Tobys Augen strahlen bei der Begrüßung und die Gespräche am Tisch sind locker und voller Überlegungen, was man in Zukunft alles gemeinsam unternehmen kann. Natürlich versucht Toby dabei immer wieder, aus Oliver die Pläne für den Nachmittag herauszukitzeln, doch der lacht nur und bleibt standhaft. Drei Stunden später lehnt sich der kleinere Mann mit einem theatralischen Seufzer in seinem Stuhl zurück.

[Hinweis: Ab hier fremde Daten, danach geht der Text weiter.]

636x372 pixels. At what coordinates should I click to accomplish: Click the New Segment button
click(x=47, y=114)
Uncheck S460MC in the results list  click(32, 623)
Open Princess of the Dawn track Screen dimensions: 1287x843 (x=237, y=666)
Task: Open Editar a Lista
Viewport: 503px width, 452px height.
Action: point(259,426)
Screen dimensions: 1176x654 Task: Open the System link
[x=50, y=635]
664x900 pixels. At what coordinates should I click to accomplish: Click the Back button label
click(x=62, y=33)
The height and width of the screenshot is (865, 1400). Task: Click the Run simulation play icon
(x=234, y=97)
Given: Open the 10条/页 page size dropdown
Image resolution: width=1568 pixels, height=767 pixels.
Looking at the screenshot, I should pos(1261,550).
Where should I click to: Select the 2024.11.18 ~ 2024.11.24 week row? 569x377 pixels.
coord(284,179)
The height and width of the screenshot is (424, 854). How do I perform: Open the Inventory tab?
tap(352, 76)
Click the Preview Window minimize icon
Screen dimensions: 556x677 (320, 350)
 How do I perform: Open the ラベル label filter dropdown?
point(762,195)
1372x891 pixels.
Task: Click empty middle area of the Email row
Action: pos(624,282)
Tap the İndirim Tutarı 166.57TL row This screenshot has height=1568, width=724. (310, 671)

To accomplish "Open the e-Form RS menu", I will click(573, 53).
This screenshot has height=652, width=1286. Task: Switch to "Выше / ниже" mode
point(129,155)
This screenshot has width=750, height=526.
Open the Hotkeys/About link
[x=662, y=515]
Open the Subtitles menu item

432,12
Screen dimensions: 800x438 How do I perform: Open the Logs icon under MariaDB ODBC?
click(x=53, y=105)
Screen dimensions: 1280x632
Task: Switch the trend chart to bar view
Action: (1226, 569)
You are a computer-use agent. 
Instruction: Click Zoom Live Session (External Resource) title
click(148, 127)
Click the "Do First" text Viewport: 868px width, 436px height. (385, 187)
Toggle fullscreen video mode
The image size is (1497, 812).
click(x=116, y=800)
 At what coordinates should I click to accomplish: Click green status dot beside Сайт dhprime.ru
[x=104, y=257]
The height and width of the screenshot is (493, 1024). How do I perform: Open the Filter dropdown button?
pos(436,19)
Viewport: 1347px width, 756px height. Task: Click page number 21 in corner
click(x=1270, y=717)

„Ich bin sooooo satt, ich mag keiiiiiin Blatt!", meckert er belustigt, während Oliver die Rechnung begleicht und die Kellnerin ihm amüsiert zuhört. Als sie wieder unter sich sind, ergänzt er ernst: „Ehrlich, Oliver, wenn du erwartest, dass ich in den nächsten Stunden irgendetwas Anstrengendes unternehme, hast du dich geschnitten. Am Liebsten möchte ich mich eine Weile lang gar nicht mehr bewegen."
Oliver unterdrückt ein Schmunzeln, was Toby dazu bringt, vorwurfsvoll auf seine Lippen zu deuten.
„Dieses Kräuseln kenne ich. Was heckst du aus?"
Das bringt den sanften Riesen zum Lachen, bevor er sich zusammenreißt und sein Date nachdenklich ansieht.
„Schaffst du es wenigstens bis zum Auto oder muss ich dich tragen?"
Tobys Augen beginnen frech zu funkeln.
„Och, getragen zu werden hört sich gut an. Was? Haaalt, nein, so war das nicht gemeint. Schon gut, schon gut, ich laufe!"
Damit, dass Oliver sein Angebot ernst gemeint haben könnte, hatte er wohl nicht gerechnet.